Turmeric is awesome. We had a good time. Following the directions in the book The Handbook of Natural Plant Dyes by Sasha Duerr, dying with turmeric (and no mordant) was fun, easy and dramatic. I used mostly small pieces, as I wanted to experiment with different fibers, and one larger piece, a home-sewn white caftan. (I made the caftan a long time ago from a 1-hour caftan pattern and it took more like 6 hours, as I recall!) None of the photos showing the dyed cloth have had any touching up or editing. One dye-mix transferred very well to two batches of cloth, after that it began to fade. I don't have pictures of the last attempt but it is much lighter.
I was going to give the exact directions here but decided I shouldn't, copyrights and all. But the book is awesome, too, in case you're wondering.
Turmeric ready to go.
Items left to right: Cotton bag, wool yarn, silk organza, cotton caftan, cotton print, piece of cotton t-shirt, and piece of cotton trim.
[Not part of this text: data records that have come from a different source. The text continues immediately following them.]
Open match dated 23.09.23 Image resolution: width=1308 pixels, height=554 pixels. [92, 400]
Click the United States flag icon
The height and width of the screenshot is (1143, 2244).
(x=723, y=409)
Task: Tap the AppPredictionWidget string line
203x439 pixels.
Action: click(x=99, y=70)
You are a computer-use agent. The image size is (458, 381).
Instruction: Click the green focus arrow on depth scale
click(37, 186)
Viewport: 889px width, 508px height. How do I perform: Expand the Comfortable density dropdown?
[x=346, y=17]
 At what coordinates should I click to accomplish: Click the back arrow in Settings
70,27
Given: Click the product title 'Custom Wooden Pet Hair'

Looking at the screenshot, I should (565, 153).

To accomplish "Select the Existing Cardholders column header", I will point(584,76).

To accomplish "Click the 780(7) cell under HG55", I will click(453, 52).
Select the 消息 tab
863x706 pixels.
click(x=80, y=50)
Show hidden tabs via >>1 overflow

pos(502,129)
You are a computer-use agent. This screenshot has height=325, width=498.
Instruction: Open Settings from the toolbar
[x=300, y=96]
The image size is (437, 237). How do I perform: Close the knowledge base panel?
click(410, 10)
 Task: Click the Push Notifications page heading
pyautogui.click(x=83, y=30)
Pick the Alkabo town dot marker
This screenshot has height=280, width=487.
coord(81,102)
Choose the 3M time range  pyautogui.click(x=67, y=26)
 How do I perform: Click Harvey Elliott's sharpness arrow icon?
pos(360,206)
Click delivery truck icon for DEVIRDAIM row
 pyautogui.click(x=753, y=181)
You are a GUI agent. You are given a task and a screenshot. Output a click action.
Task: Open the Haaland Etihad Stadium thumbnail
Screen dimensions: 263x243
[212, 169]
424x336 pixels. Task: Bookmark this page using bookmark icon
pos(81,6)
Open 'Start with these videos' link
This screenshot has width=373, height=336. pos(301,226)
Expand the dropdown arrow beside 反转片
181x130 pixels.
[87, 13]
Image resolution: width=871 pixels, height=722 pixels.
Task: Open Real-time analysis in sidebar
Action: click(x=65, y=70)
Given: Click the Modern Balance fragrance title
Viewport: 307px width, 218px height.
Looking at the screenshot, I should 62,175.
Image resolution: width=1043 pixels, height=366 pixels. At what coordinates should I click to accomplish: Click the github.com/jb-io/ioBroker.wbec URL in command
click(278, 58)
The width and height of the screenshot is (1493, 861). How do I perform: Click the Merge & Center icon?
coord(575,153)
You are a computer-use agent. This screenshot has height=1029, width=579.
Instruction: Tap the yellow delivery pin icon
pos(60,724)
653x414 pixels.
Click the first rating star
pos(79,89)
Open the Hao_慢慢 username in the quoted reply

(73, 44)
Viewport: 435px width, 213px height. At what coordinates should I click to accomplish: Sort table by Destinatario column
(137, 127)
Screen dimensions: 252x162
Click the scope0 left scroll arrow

The wool & silk took the color a little more than the cottons. All of these have been handwashed in cool, soapy water and rinsed until the water ran clear. I think I'll iron the caftan to help it hold the color, but I really don't know if it'll help. Everything I've read about turmeric says it loses its color and I'm hoping that's not the case, especially with the caftan!
This belt was handwoven with chenille yarn and various bobbles & beads & other yarns without a loom. It was begun on a long-ago Brigid's Day and took many moons to finish.
After all this, I started noticing turmeric all around the house . . . a wall in the
basement, the living room curtains, and there's more.
Synchronicities abound around turmeric!